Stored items
+ + +

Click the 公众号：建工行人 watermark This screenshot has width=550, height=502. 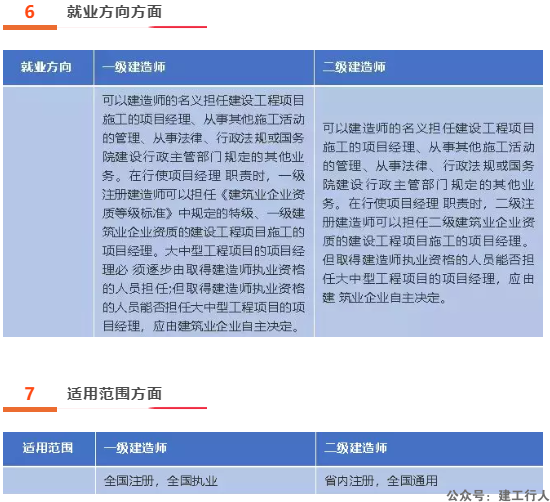(x=497, y=495)
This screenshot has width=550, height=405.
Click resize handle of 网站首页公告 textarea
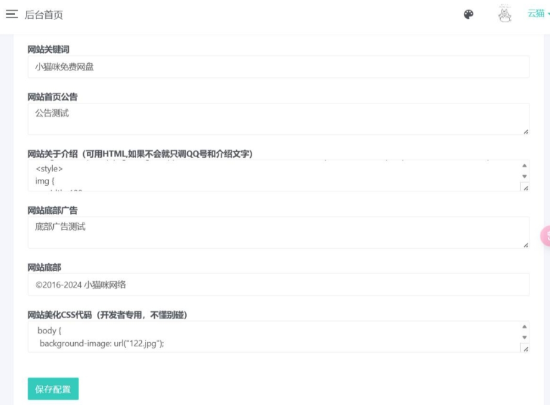pyautogui.click(x=525, y=131)
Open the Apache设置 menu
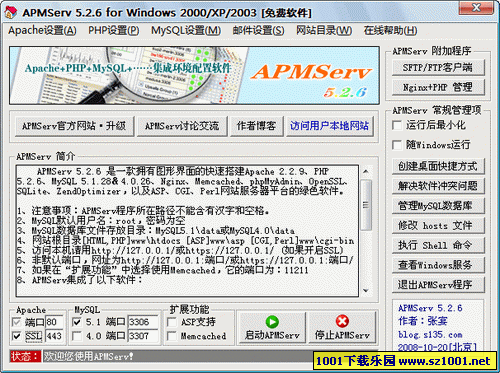500x373 pixels. (42, 30)
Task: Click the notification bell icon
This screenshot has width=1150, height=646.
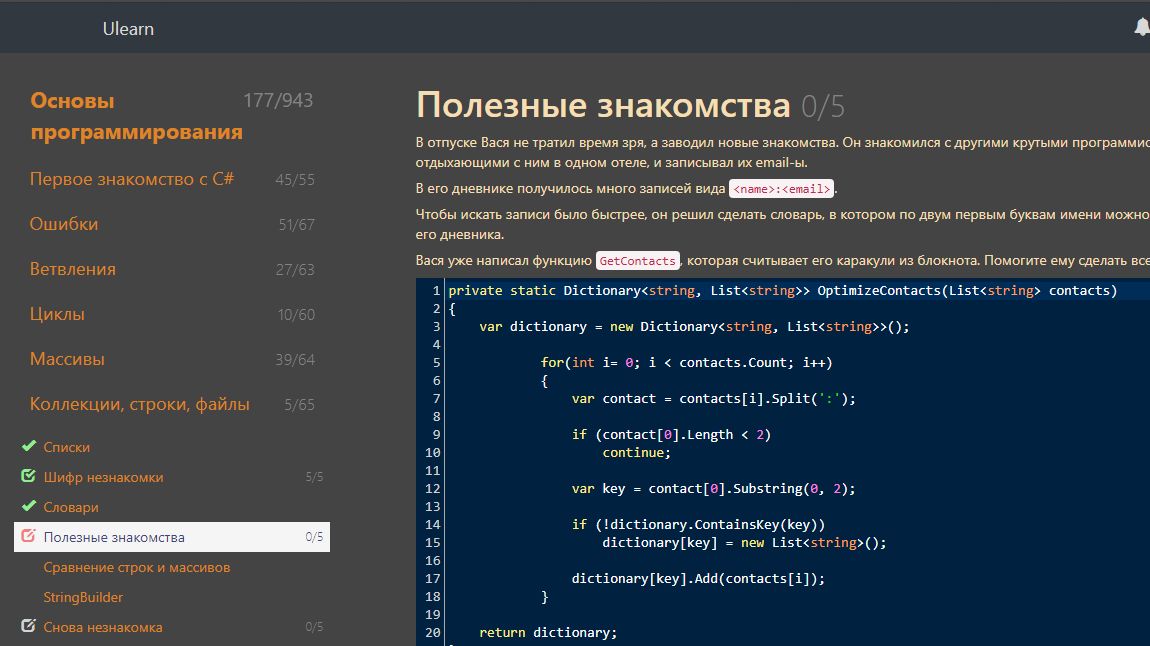Action: pyautogui.click(x=1141, y=28)
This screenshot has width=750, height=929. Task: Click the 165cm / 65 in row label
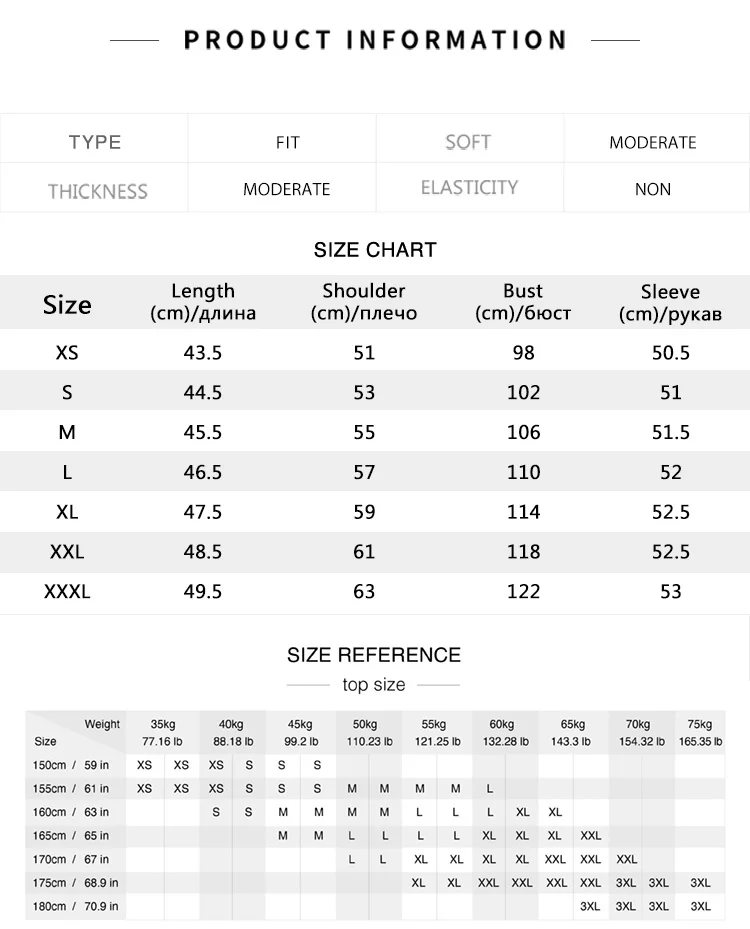[70, 835]
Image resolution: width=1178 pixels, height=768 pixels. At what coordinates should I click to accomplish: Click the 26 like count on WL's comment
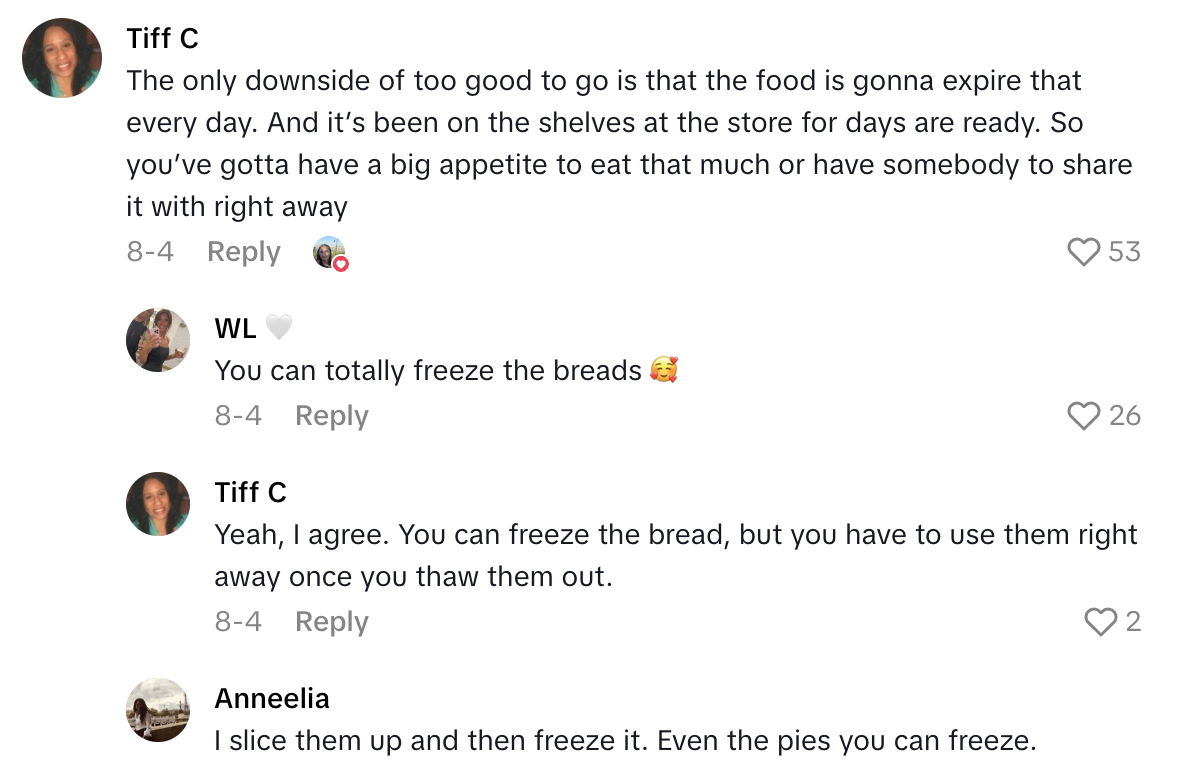[1125, 416]
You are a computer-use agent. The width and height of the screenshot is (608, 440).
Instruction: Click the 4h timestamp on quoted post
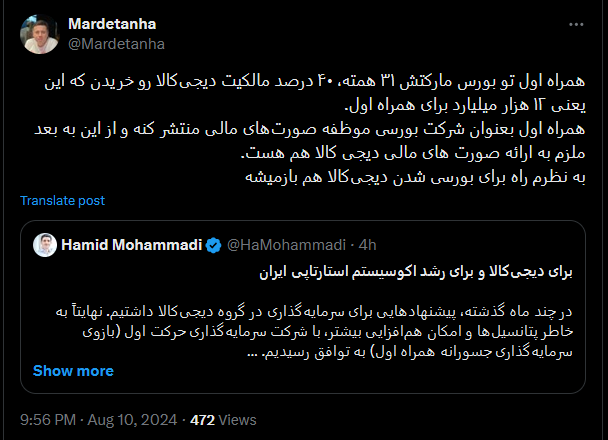(x=367, y=244)
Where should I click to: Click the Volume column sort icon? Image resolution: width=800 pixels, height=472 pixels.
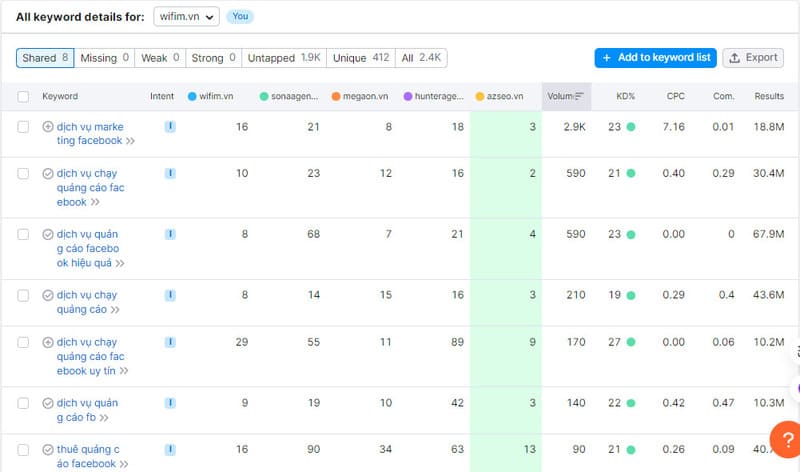pyautogui.click(x=580, y=97)
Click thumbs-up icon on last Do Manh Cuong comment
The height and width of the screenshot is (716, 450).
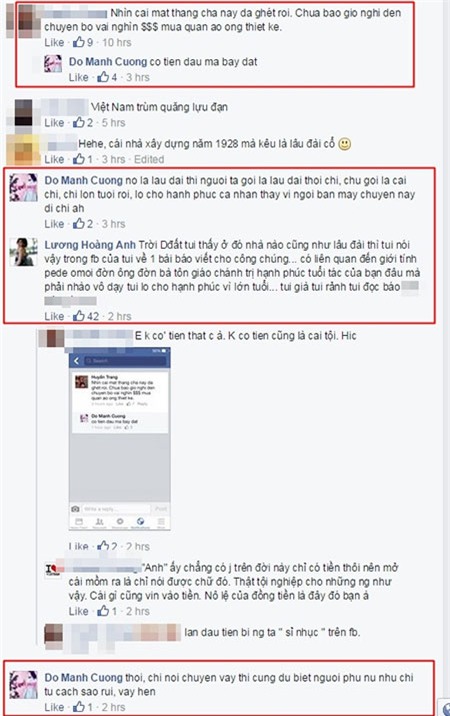click(79, 706)
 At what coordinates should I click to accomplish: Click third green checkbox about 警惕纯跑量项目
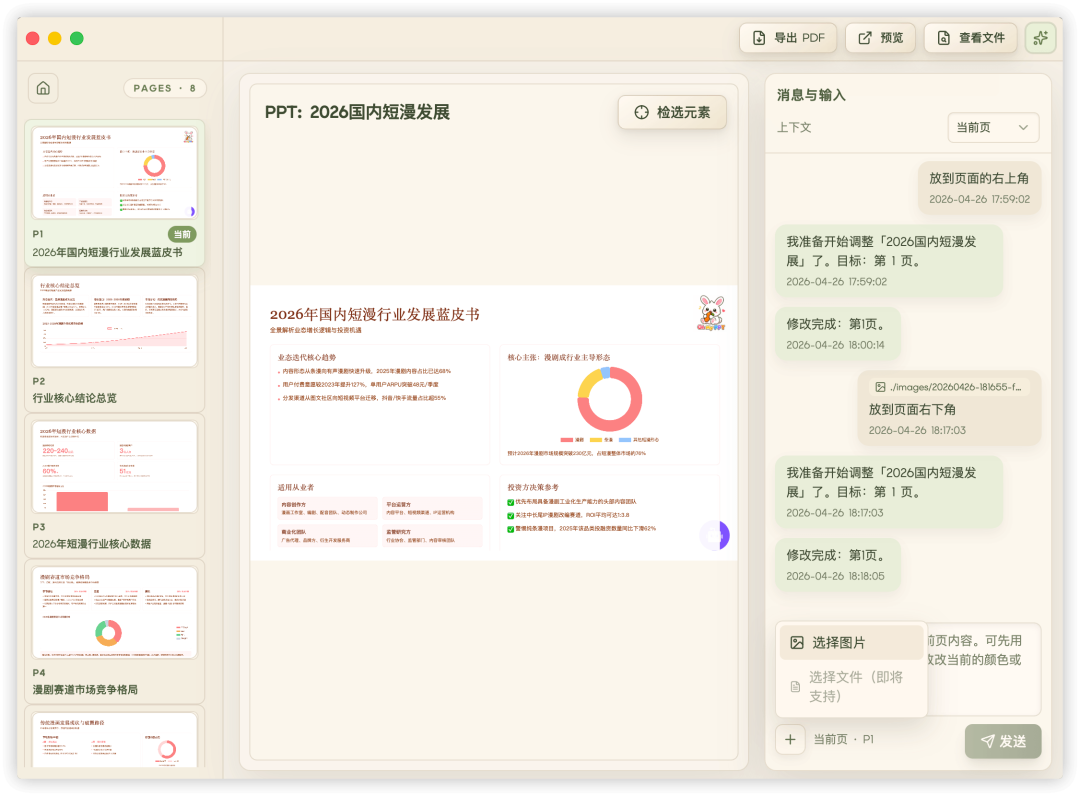(x=510, y=528)

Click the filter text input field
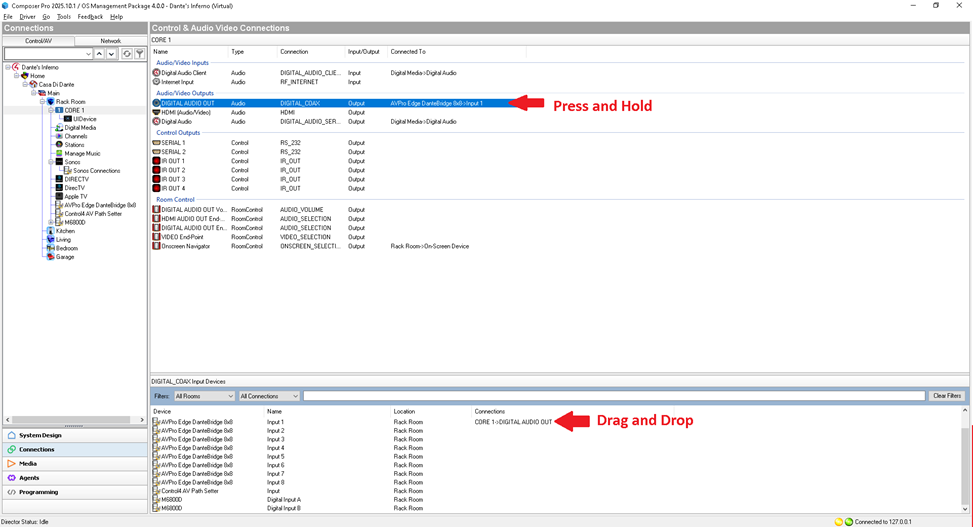[613, 396]
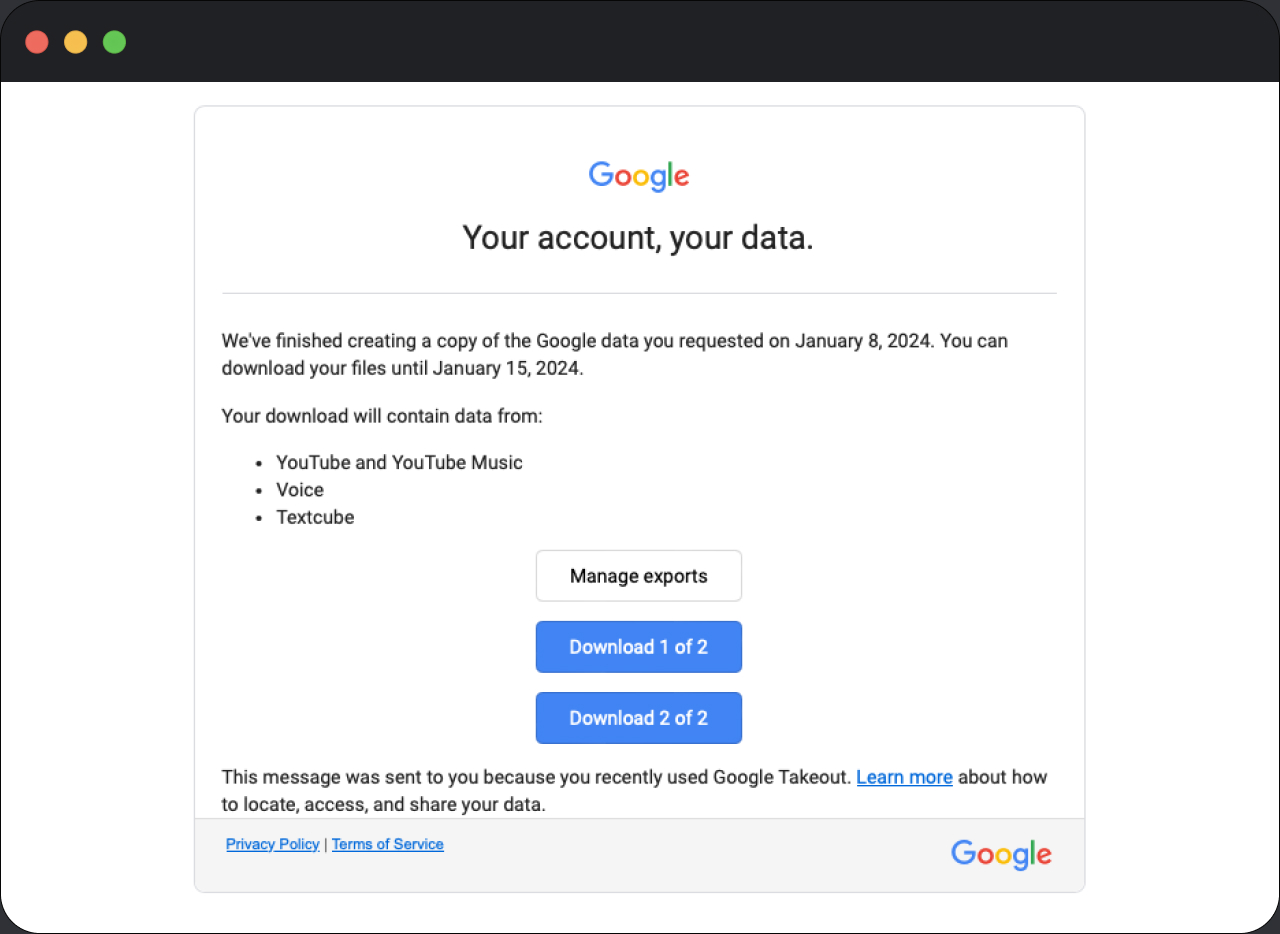Viewport: 1280px width, 934px height.
Task: Select the 'YouTube and YouTube Music' list item
Action: pos(399,462)
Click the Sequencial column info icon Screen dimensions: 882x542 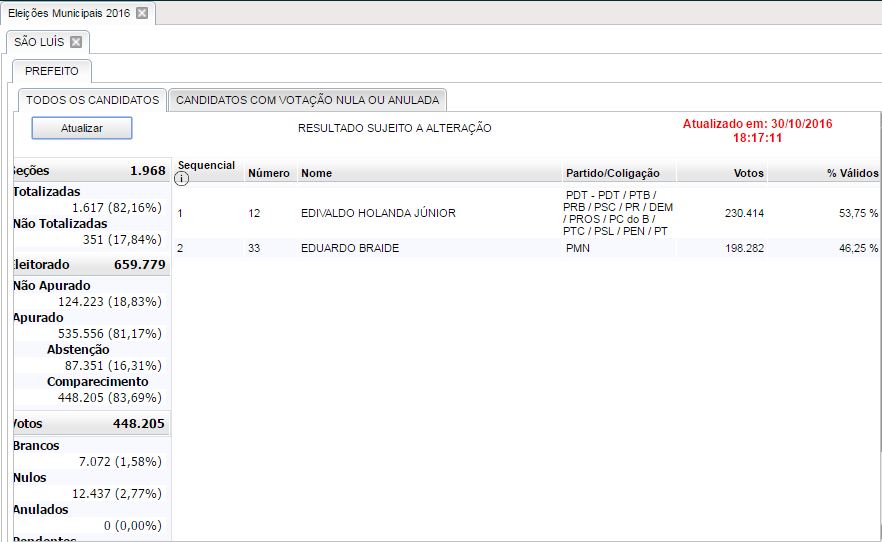point(182,179)
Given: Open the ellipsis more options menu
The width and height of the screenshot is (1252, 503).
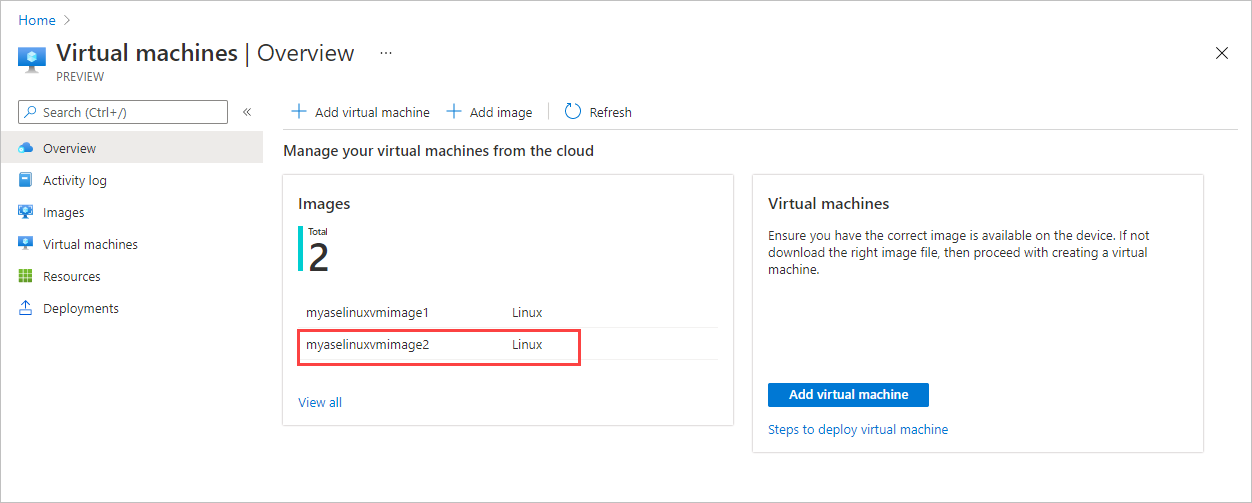Looking at the screenshot, I should point(386,53).
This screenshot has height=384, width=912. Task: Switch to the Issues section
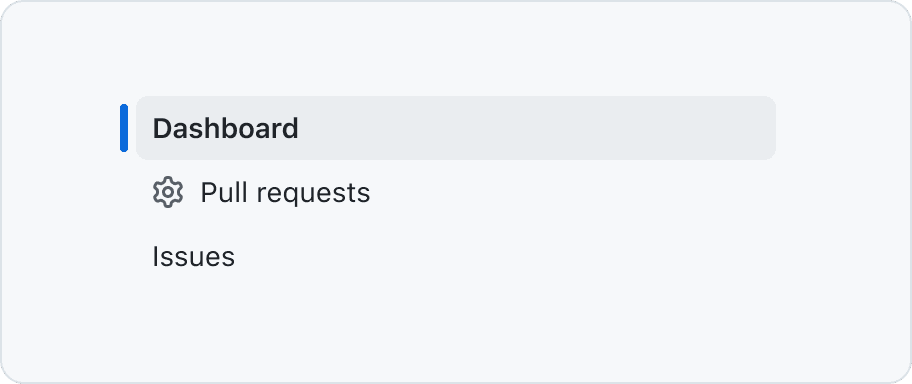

+ + +

#### [EXERCISE]
Leaving the pictures aside, transcribe exactly the lines from the one containing "The width and height of the screenshot is (1252, 503)." to the final line of the entries above, both ends included.

#### [ANSWER TO THIS PROBLEM]
The width and height of the screenshot is (1252, 503).
Looking at the screenshot, I should point(386,53).
This screenshot has height=384, width=912. Task: Switch to the Issues section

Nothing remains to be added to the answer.